Installing it without errors requires a specific version of pyglet.

pip install pyglet==1.5.1
conda install -c conda-forge swig
pip install gym[box2d]

You’ll notice I used a mixture of pip and conda installs. Conda is a universal package manager and can install other packages too. For example I installed the language R with conda. We’ll need a combination of non-python and python packages. The non-python ones I chose to install with conda, however feel free to apt-get if that is your preference. For the python packages I use pip.

The sklearn for Reinforcement Learning

Finally, we’ll need stable-baselines, one of the dependencies is gym but since gym needed a few additional steps to get working (at least for me) I have it separately in the above section.

This is how you should install sb3.

pip install stable-baselines3[extra]

Lastly you need ipywidgets if like me you use VSC. Otherwise you get an error like this eventually:

pip install ipywidgets

Cool! Now we should have everything to move on to the fun part.

Making a bot land a rocket on the moon

Nice work! Now we can create an ipynb file and import all the things we installed.

import gym
from stable_baselines3 import PPO
from stable_baselines3.common.evaluation import evaluate_policy
from stable_baselines3.common.env_util import make_vec_env

We can create the lunar lander environment by simply running this command.

env = gym.make("LunarLander-v2")

Now pick a model, I picked PPO because it had all the tick marks in the RL algorithms page. Proximal Policy Optimisation is one of the best performing algorithms in reinforcement learning right now.

You can find more information about the algorithm here

model = PPO(
    policy = 'MlpPolicy',
    env = env,
    n_steps = 1024,
    batch_size = 64,
    n_epochs = 2,
    gamma = 0.999,
    gae_lambda = 0.98,
    ent_coef = 0.01,
    device="cpu") #can be gpu but I had to install cuda for that

You don’t have to define all the parameters I defined above, I did so to make training quicker.

Training and Testing

Wellp since you have that sorted you train and test just like you do in sklearn. The higher the timesteps the better it’ll perform in the given environment.


I trained my model for 2 million timesteps. I have a different philosophy when it comes to RL agents that play games. Unlike the usual regression and classification problems where you want the model to be quite generalisable, I think RL models can be trained extensively because you’re only making them play the same game.

Overfitting is less of a problem unless you want to train in a particular game/gym and use it elsewhere in a different environment. Let it train for whatever timesteps you’re willing to wait for and don’t worry about overfitting. There are a bunch of tweets that said the same from a bunch of popular people in RL that train state of the art models. I believe everything on twitter.

The best part about using an existing gym is that you don’t have to specify the reward and actions the model can use. The lunar lander game already comes with a reward function. I’ll make another blog post about using Unity to make your own gym eventually.
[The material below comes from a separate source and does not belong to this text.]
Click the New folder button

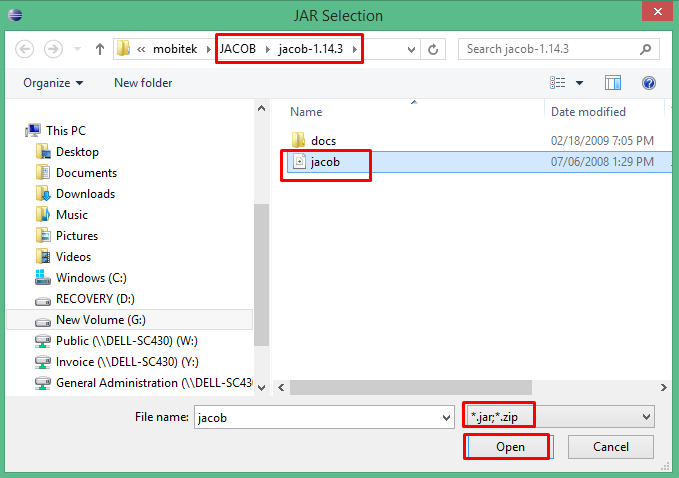(143, 83)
Unless you’re using a potato to train your model and still waiting please evaluate the model like so

eval_env = gym.make("LunarLander-v2")
mean_reward, std_reward = evaluate_policy(model, eval_env, n_eval_episodes=10, deterministic=True)
print(f"mean_reward={mean_reward:.2f} +/- {std_reward}")

It’s also a good idea to save the model'moonlanding')

You can load it when you want it without having to retrain it.

model = PPO.load('moonlanding')

Watch your beautiful agent winning.

episodes = 5

for ep in range(episodes):
    obs = env.reset()
    done = False
    while not done:
        action, _states = model.predict(obs)
        obs, rewards, done, info = env.step(action)

If you have problems with your kernel crashing and you have to keep restarting your notebook try this to avoid running everything again.

import gym
from stable_baselines3 import PPO
from stable_baselines3.common.evaluation import evaluate_policy
from stable_baselines3.common.env_util import make_vec_env

episodes = 5
def play_f_model(episodes = episodes):
    env = gym.make("LunarLander-v2")
    model = PPO.load('moonlanding')
    for ep in range(episodes):
        obs = env.reset()
        done = False
    while not done:
        action, _states = model.predict(obs)
        obs, rewards, done, info = env.step(action)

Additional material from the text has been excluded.